Deficit talk gives the Village the warm and fuzzies
by digby
Ian Millhiser at Think Progress addresses one of the more irritating aspects of last night's debate: what was going on with those blast-from-the-past economic questions?
Quijano did not ask either candidate about their plans to foster job growth. She did not broach the subject of trade. Or ask about home ownership. Or wages. Or job training. Or poverty.
Instead, she asked just two questions about economic policy, and she explicitly attributed both of them to the “nonpartisan Committee for a Responsible Federal Budget.” The first asked if the two vice presidential candidates are “concerned that adding more to the debt could be disastrous for the country.” The second warned of a grim future, “when the Social Security Trust Funds run out of money.”
So who is the Committee for a Responsible Federal Budget? They are probably the leading advocacy group promoting the idea that federal deficits are out of control and shrinking them should be a top priority. Their board members include both Alan Simpson and Erskine Bowles, co-chairs of a government commission that tried and failed to advance various proposals supported by deficit hawks in 2010. Pete Peterson, a billionaire who is probably the nation’s leading funder of anti-deficit advocacy, is also a board member.

■ **INFORMATION PROVIDED**:
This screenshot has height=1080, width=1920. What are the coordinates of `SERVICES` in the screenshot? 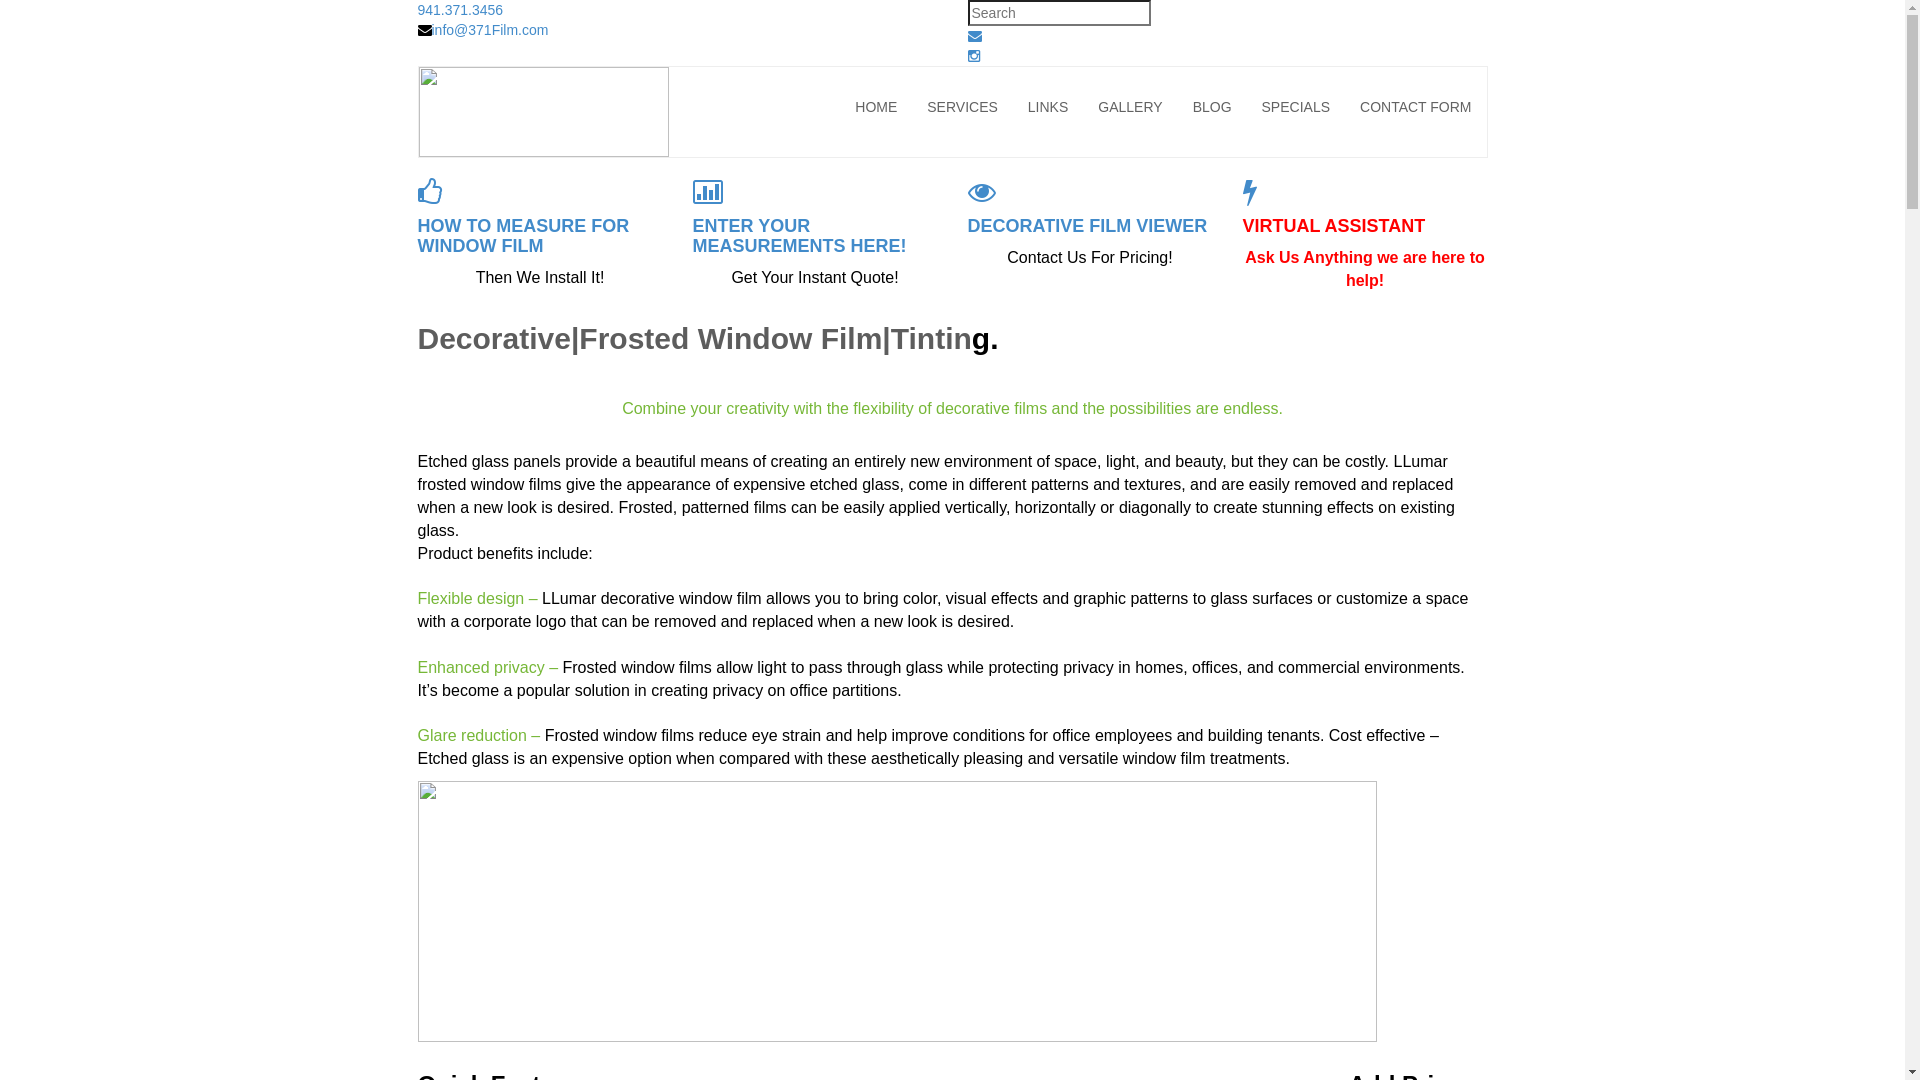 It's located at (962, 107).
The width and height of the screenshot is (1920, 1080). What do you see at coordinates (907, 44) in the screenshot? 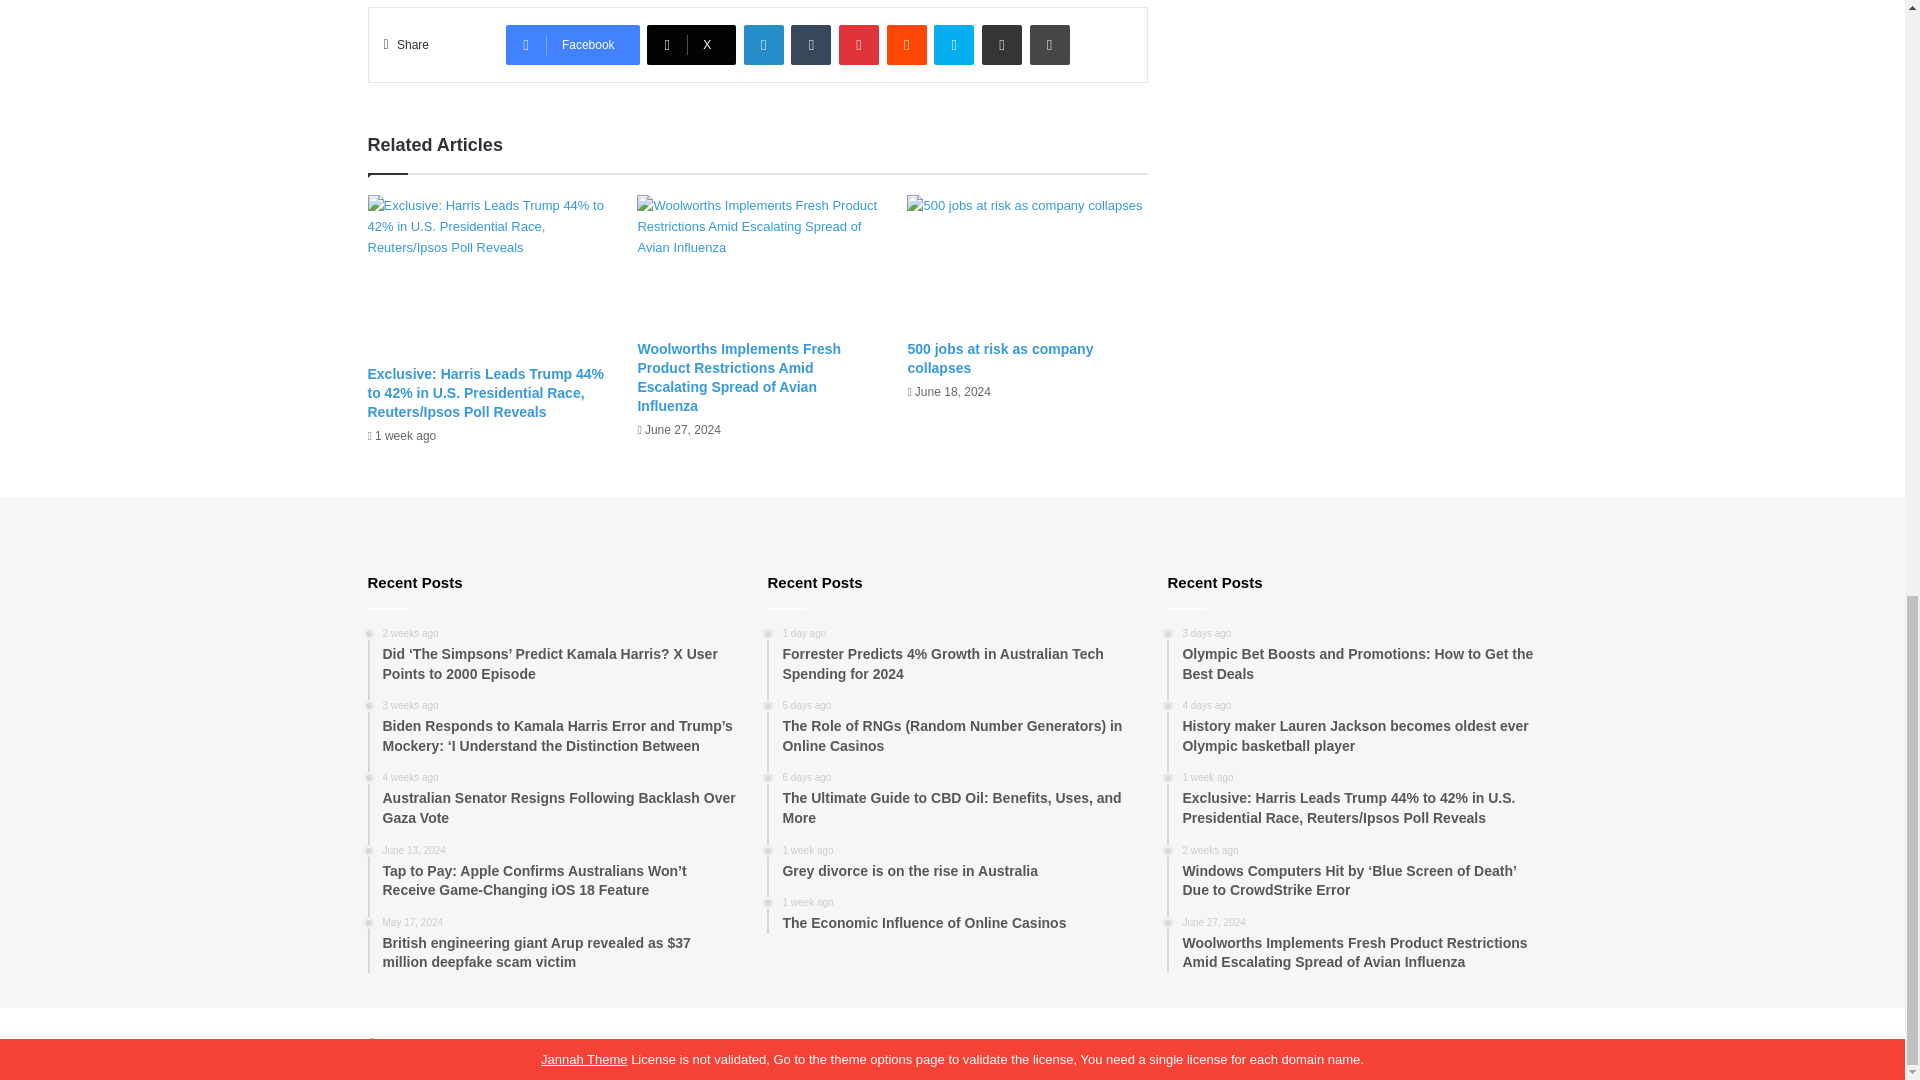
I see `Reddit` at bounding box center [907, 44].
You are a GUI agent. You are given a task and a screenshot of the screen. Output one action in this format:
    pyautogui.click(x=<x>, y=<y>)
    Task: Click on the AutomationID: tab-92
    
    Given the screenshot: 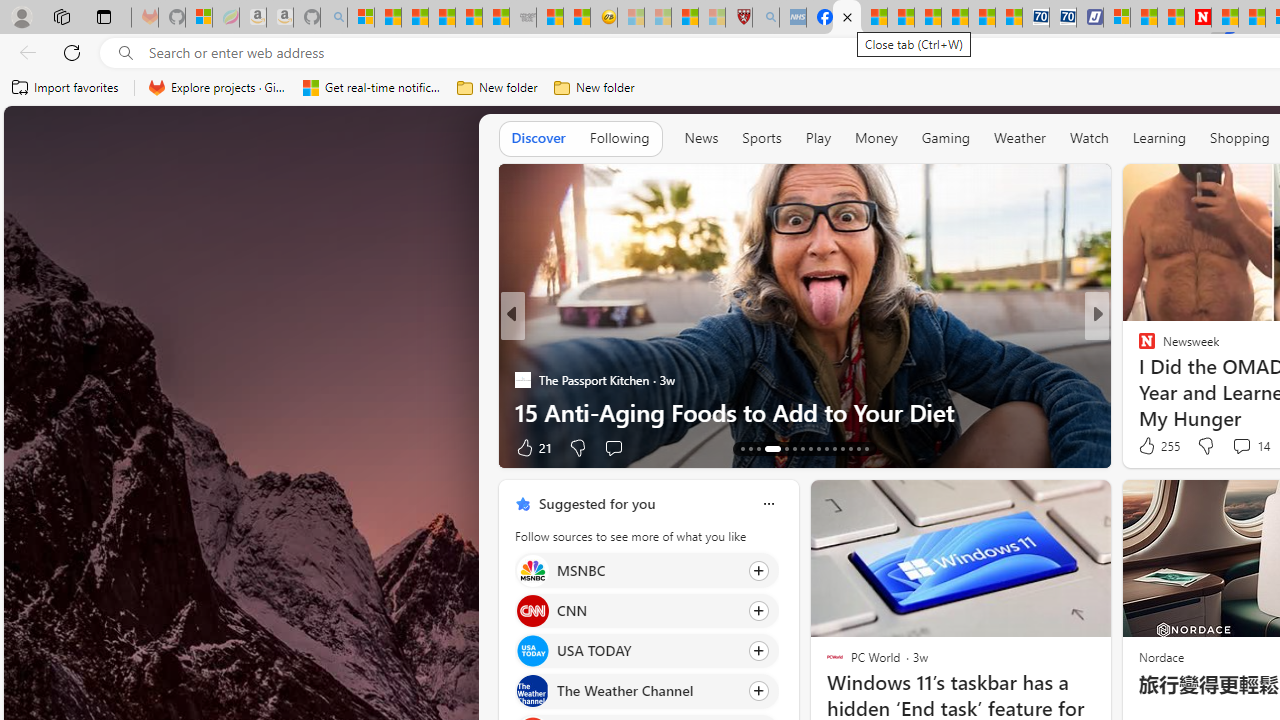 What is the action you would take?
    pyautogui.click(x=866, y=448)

■ **EXERCISES TO COMPLETE**:
a: According to the debate post, which two co-chairs of the 2010 government commission sit on the board of the Committee for a Responsible Federal Budget?
b: Please continue the debate post from its final sentence.

■ **RESPONSES TO THE TASKS**:
a: Alan Simpson and Erskine Bowles.

b:
To be sure, there are many people — especially in elite media circles — who share the Committee’s view that deficits are a pressing issue. But Quijano’s decision to focus on this to the exclusion of all other economic policy questions is odd. It is especially odd because the case for aggressive deficit reduction is weaker today than it has been in years.
In 2009, when President Obama took office, America’s deficit was 9.8 percent of our gross domestic product. Compared to historic levels, that is very high — although high deficits are normal during a recession. When the economy is weak, tax revenue declines at the very same time that more Americans are taking advantage of safety net programs. And that means more money going out of the federal treasury and less money coming in.
Seven years later, however, the deficit was only a quarter of the size it was when Obama first moved into the White House. In 2015, the deficit was only 2.5 percent of GDP. It’s now lower than it was at any point during the entirely of Ronald Reagan’s presidency.
Quijano, in other words, fixated on the Committee for a Responsible Federal Budget’s pet issue, despite the fact that our current leadership has done an extraordinary job of reducing the deficit.
I noticed on twitter that many of the Villagers were soothed by the smooth familiar cadences of Pence's standard wingnut rhetoric on this subject. Daddy's home we can all relax.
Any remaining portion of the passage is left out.